● **Exercise goal**: In the records below, find the line containing "Viewport: 1344px width, 896px" and repeat it and every line after it exactly, without pictures.
*** Data listing ***
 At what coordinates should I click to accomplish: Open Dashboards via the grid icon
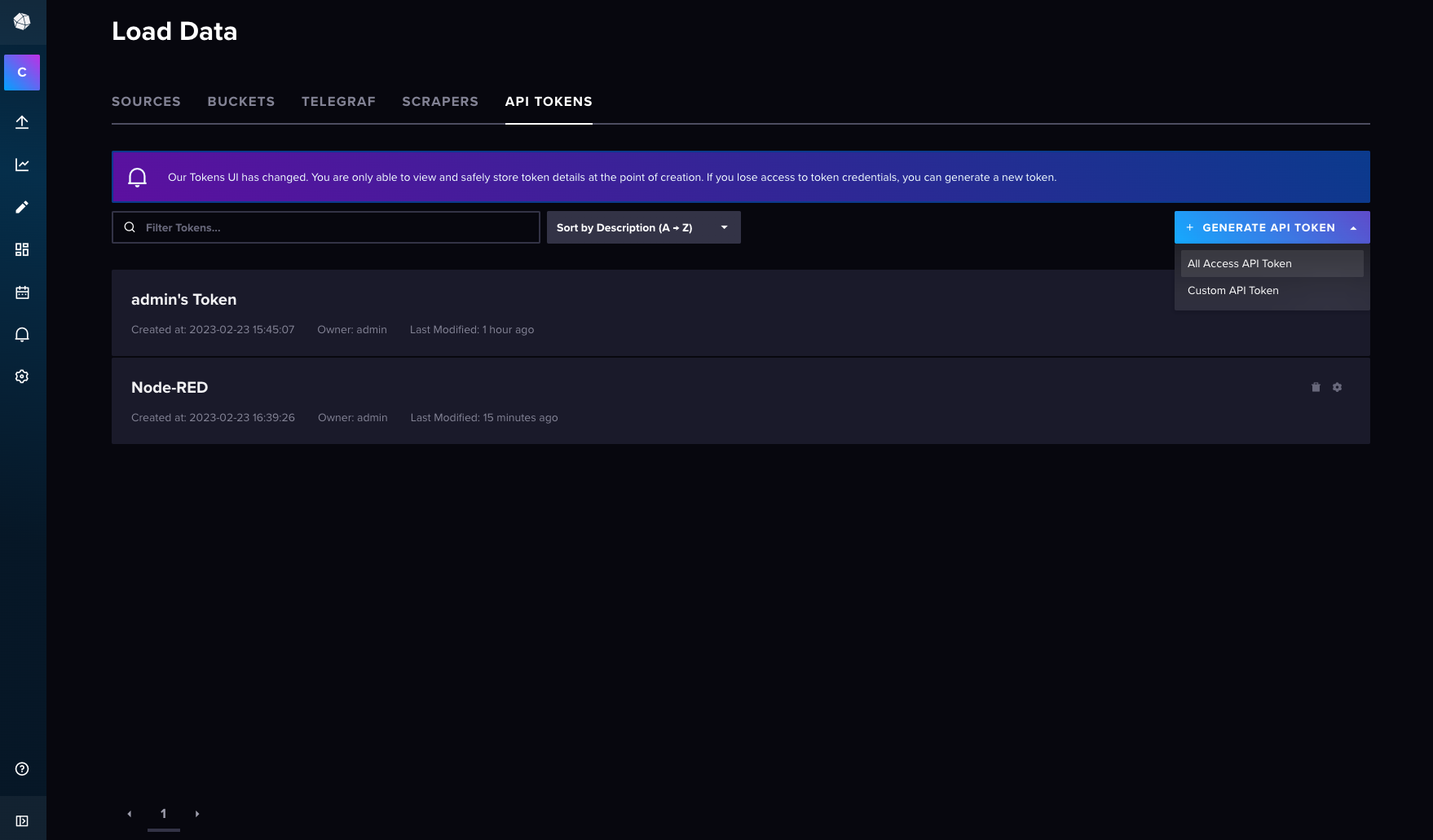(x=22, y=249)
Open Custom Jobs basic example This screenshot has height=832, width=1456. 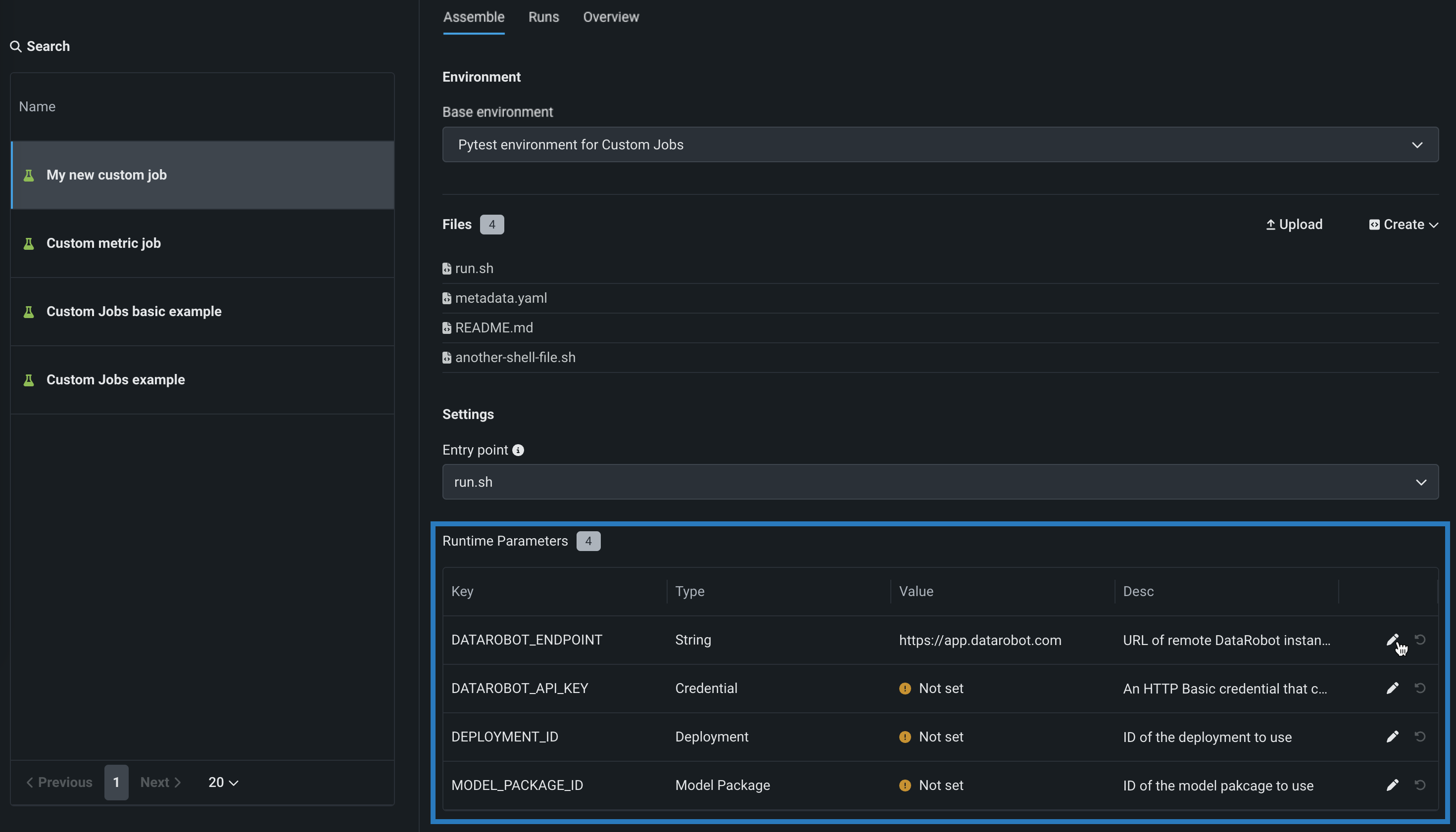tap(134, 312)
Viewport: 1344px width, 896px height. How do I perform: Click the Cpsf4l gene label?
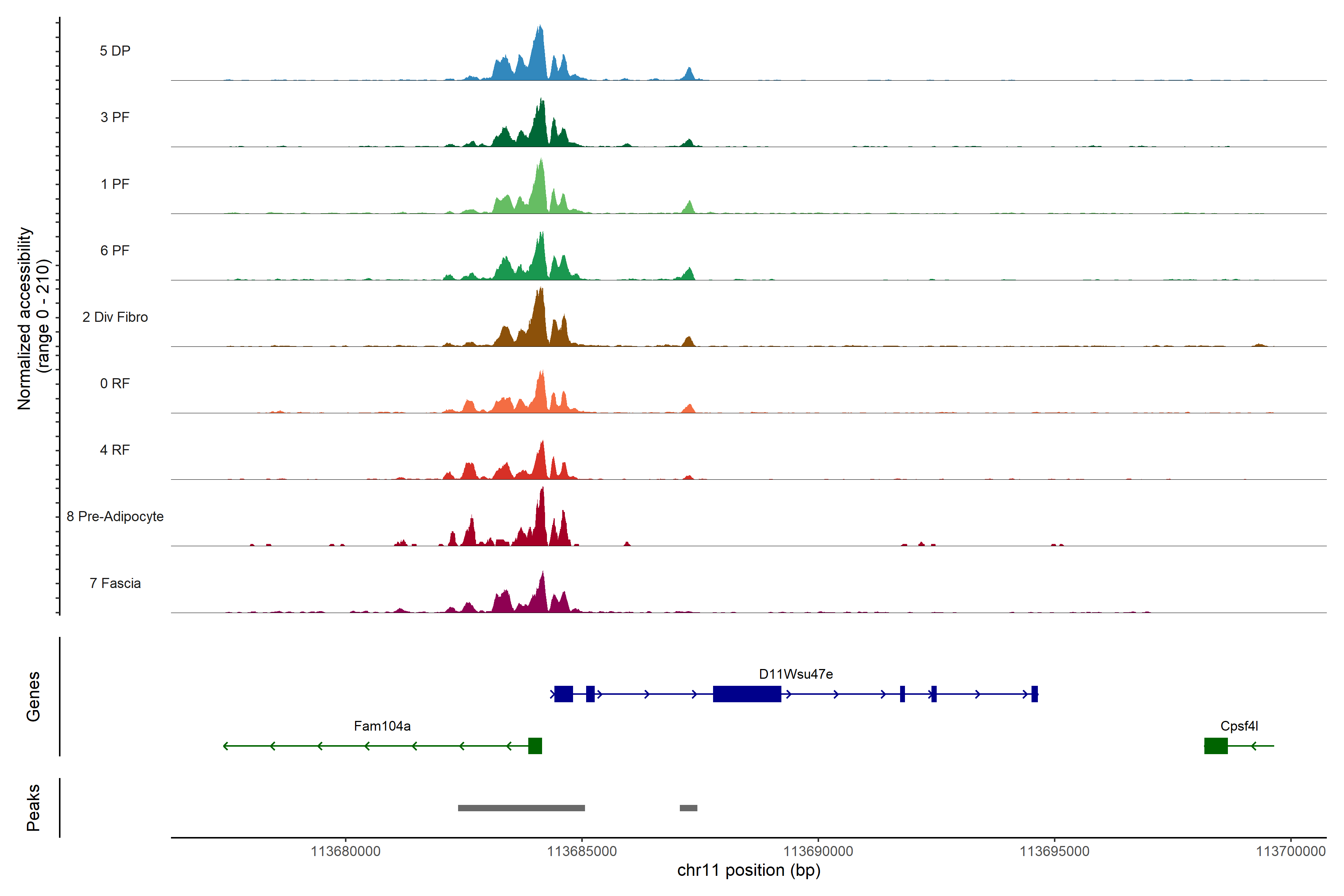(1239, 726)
*** End of Data listing ***
● **Answer for the task**:
Viewport: 1344px width, 896px height. How do I perform: Click the Cpsf4l gene label?
(1239, 726)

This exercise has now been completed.